É na tranquilidade de uma casa isolada, na freguesia de São Simão de Litém, que Telmo Mendes passa grande parte dos seus dias. Depois de recuperada a habitação, a que deu funcionalidade, voltou a meter mãos à obra e tem, quase pronto, um estúdio e laboratório, onde dá asas à sua grande paixão: a fotografia. Foi lá que o visitámos para o ouvir, entusiasticamente, falar sobre as suas experiências e os processos fotográficos antigos que teima em trazer para o presente.
Telmo Mendes sempre viveu rodeado de câmaras fotográficas e laboratórios de fotografia. É algo que lhe vem da família, sendo filho e neto de fotógrafos comerciais. Não foi assim estranho que, na sua formação, tivesse seguido por esta área. Primeiro em Lisboa, na ETIC – Escola de Tecnologias Inovação e Criação, e depois em Tomar, onde se licenciou no Instituto Politécnico local. Contudo, não é propriamente a fotografia comercial que o move. Desde cedo que começou a realizar experiências e, hoje em dia, dedica-se quase exclusivamente à investigação e divulgação de técnicas de processos fotográficos históricos e processos experimentais. É nesta redescoberta das técnicas primitivas da fotografia que “homenageia os ancestrais inventores desta arte”. Quer esteja isolado, no espaço que concebeu na sua casa; ou mostrando essas técnicas, em demonstrações, formações ou workshops, como fez recentemente na Casa Varela – Centro de Experimentação Artística.
Foi com visível orgulho que Telmo Mendes nos recebeu no seu novo espaço, onde acabámos por ser os primeiros “humanos” a ser retratados, usando o processo do colódio húmido, mais concretamente na versão ambrótipo, por a impressão ser feita numa placa de vidro. Esta é uma técnica nascida em 1851, pelas mãos do britânico Frederick Scott Archer, que viria a substituir os processos fotográficos mais antigos, como o daguerreótipo, por necessitar de menos tempo de exposição e ser mais resistente ao tempo.

········

## Pedidos:
(1) Transcreva do excerto, palavra por palavra, tudo desde "É na tranquilidade" até "para o presente.".
(2) Indique todas as localidades mencionadas no excerto.

········

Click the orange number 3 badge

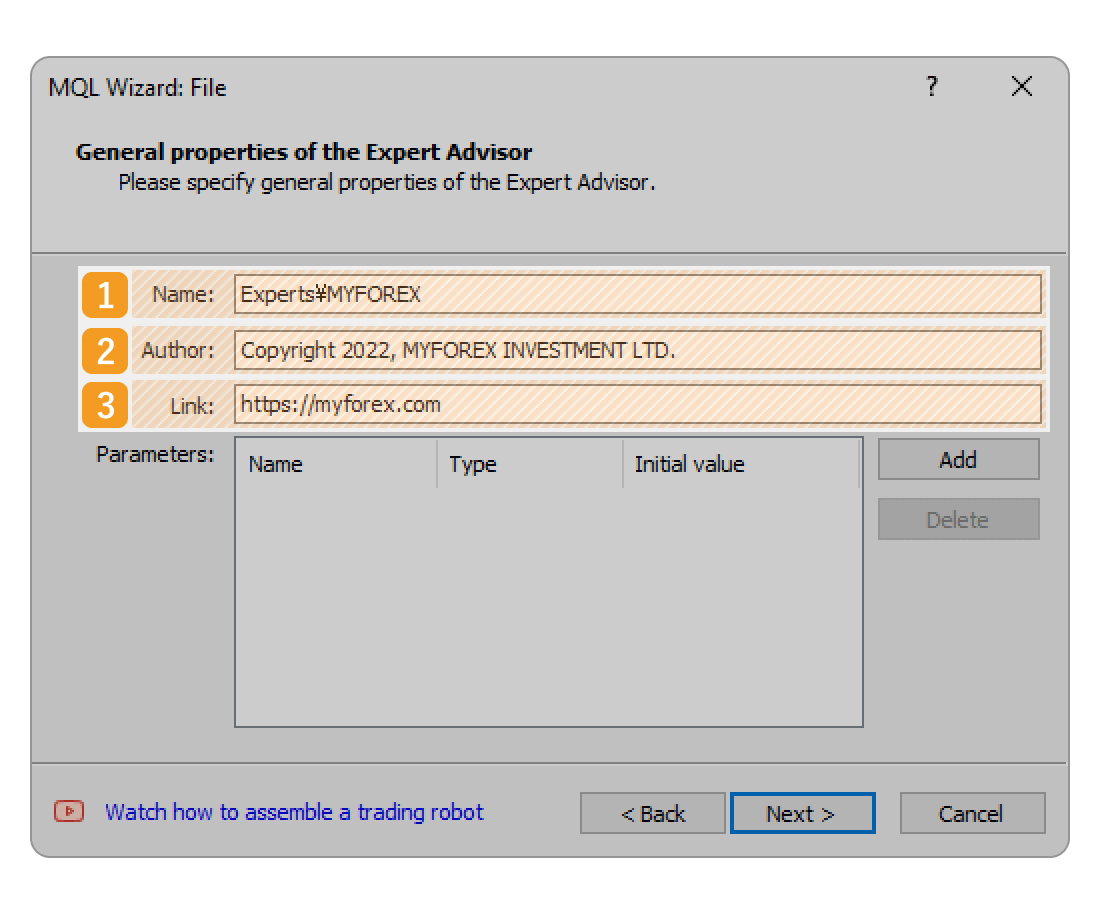104,405
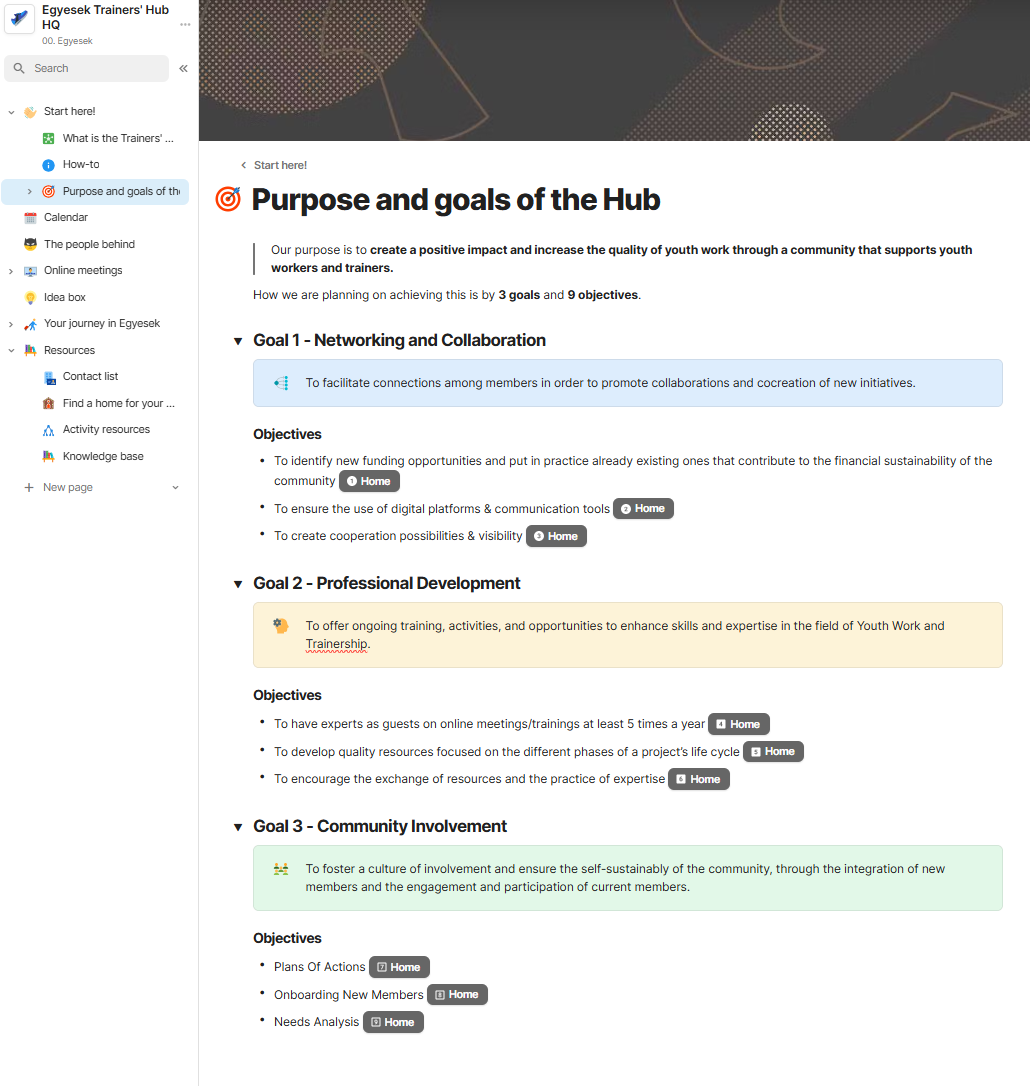Open Home link after Needs Analysis
The width and height of the screenshot is (1030, 1086).
pos(393,1022)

········

## Respostas do exercício:
(1)
É na tranquilidade de uma casa isolada, na freguesia de São Simão de Litém, que Telmo Mendes passa grande parte dos seus dias. Depois de recuperada a habitação, a que deu funcionalidade, voltou a meter mãos à obra e tem, quase pronto, um estúdio e laboratório, onde dá asas à sua grande paixão: a fotografia. Foi lá que o visitámos para o ouvir, entusiasticamente, falar sobre as suas experiências e os processos fotográficos antigos que teima em trazer para o presente.

(2)
São Simão de Litém
Lisboa
Tomar